Dec 7, 2006 10:20 GMT  ·  By

Panama is an advertising platform that was meant to represent a powerful system that will fix all the issues with the company's ads service, an area that received a huge number of complaints from its users.

It seems like the first result of this advertising system appeared yesterday, when the shares of Yahoo raised $0.48 to $27.38. At the moment of the Panama's release, Wall Street showed clearly that Yahoo must fix the ad problems, a fact also sustained by Wenda Harris Millard who said: "Wall Street wants revenue per search fixed, they are obsessed with it."

Several comparisons were made to Google AdWords, and MSN adCenter, and Panama appeared to compare favorably with both online ad platforms. Ease of use, a robust interface to target ads by state and locality, and removal of several legacy quirks were cited as positive improvements," Bear Stearns analyst Robert Peck said.

According to Red Hearing, "Last year, Yahoo generated an estimated $2 billion in revenues from online ads that run alongside search results on its sites, compared with $6 billion that Google earned for the same types of ads. As a result, Sunnyvale, California-based Yahoo spent two-years overhauling its ad system to be more competitive with that of industry leader Google. Yahoo has said that it doesn't expect Panama revenues to impact financials until the end of the first quarter 2007."

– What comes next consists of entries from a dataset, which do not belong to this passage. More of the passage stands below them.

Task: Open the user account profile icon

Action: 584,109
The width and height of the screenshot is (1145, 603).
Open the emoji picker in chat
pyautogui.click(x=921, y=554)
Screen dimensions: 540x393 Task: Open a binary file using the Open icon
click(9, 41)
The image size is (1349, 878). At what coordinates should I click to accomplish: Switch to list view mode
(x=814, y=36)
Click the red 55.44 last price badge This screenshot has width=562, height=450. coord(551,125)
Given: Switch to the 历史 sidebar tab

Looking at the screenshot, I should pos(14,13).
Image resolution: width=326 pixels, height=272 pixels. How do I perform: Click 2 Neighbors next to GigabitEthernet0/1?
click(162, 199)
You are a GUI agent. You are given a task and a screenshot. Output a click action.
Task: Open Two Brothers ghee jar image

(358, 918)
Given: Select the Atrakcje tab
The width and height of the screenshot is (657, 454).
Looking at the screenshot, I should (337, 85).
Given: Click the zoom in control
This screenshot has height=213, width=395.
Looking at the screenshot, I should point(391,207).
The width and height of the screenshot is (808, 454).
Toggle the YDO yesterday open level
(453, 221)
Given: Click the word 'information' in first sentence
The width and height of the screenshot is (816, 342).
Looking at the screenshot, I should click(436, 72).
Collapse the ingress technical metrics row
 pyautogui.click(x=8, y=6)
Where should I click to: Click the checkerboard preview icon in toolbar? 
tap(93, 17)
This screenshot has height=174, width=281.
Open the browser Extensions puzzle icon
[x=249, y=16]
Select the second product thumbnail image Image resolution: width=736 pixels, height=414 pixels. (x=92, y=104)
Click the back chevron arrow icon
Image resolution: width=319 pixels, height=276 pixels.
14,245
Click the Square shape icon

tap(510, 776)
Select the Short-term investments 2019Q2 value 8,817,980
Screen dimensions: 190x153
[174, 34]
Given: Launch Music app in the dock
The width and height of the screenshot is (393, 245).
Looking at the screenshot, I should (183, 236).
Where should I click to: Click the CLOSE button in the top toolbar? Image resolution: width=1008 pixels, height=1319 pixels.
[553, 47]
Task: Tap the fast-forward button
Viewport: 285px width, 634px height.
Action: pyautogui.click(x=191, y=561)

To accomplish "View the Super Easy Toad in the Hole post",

We cannot guess if Panama was released to revamp the company or it was one of the services Yahoo planned to attract customers. It's sure that if the advertising platform continues its home run, it is possible to save Yahoo's shares that have fallen with 37 percent last year.

It's obvious that Yahoo needs a shock to revive the company. The Peanut Butter Manifesto, many executive departures, the announcement of the planned internal reorganization. All of these are representing signs for a crisis. Is Panama going to be the hero?